しかも、一度箱から取り出してしまうとその取り出した物に決まってしまうからなのか水崎さんはかなり慎重だった。
「コレ!」
ようやく決まった頃には結月も引き終わって寺本さんと共に水崎さんを待っている状態だった。
「よし、それじゃあ……」
水崎さんが決めたのを確認し、適当な席に座ろうとすると……。
「見るの?」
「え、見ないんですか?」
実は小さい頃。両親にヒーローショーに連れて来てもらった事はあったのかも知れないが、あまり記憶に残っていなかったので結月は密かに楽しみにしていたのだ。
「……特典だけもらってそれでおしまいはダメでしょ」
「えーっと」
キョトンとした様子で言う結月に対し、寺本さんはその事を悟ったのか水崎さんを軽く肘で押した。
「あー、うん。分かったよ」
多分「誘ったのはこっちだし」という気持ちもあったのだろう。水崎さんはあまり気乗りしない様子ではあったが、寺本さんの言葉に促されるように子供たちを気遣ってステージから少し離れた場所に座った。

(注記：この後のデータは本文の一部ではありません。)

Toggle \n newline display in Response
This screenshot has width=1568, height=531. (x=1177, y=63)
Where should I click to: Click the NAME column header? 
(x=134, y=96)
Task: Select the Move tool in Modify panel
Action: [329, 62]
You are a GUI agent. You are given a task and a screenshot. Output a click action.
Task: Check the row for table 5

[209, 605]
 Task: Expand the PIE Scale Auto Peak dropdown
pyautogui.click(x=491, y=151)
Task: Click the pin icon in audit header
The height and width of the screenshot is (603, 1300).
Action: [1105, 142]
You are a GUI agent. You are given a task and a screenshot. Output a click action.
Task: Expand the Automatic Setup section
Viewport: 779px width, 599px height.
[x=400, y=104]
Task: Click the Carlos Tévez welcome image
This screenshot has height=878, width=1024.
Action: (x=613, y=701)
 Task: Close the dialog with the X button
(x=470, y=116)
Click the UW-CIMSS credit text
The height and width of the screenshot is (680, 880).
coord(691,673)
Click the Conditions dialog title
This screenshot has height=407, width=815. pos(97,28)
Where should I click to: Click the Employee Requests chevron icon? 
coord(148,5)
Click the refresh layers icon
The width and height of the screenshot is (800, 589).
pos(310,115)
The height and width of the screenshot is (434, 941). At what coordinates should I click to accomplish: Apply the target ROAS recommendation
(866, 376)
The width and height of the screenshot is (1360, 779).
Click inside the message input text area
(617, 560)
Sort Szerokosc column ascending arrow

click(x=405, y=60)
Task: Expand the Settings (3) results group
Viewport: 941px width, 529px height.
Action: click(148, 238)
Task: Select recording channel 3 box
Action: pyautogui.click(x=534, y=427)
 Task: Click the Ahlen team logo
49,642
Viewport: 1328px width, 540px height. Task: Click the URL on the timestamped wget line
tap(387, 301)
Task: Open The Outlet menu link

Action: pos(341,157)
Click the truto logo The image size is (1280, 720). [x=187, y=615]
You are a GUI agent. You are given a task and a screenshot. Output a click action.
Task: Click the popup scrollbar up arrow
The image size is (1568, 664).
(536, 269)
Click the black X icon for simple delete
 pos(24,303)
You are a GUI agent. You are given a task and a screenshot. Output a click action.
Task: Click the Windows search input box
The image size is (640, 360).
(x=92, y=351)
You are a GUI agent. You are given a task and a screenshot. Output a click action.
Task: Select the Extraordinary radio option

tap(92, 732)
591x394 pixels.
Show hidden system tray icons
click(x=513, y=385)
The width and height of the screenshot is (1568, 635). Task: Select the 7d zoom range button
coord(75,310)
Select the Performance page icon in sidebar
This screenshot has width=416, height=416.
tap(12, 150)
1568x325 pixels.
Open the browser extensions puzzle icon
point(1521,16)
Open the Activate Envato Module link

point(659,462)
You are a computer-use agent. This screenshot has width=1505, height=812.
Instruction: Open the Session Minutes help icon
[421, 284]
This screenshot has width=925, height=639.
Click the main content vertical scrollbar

でも、結局のところ。ステージが始まってしまえば結月以上に水崎さんの方が楽しんでいて、寺本さんはそんな様子を見て苦笑いをしていたけど……ちょっと嬉しそうな顔だったのはここだけの話。
ちなみに特典の方はと言うと……。
「どうでした?」
「ち、違う……」
「私も違うみたい」
水崎さんは自分で推しを引く事が出来ず、寺本さんも違った為余計にショックを受けていた……のだが。
「ううん。まだ竹本さんが開けていないから!」
こういう「前向きなところは見習いたい」と思いつつ視線を気にしながら包装紙を開けると……。
「えーっと?」
多分。水崎さんの「推しの色」だとは思われるのだが……変身後の姿なのか今一つピンとこず、とりあえず水崎さんに見せると……。
「――!!」
水崎さんは嬉しそうに結月の両手を握って何度もブンブンと振って喜びを表現したので、どうやら「推し」で合っていたらしい。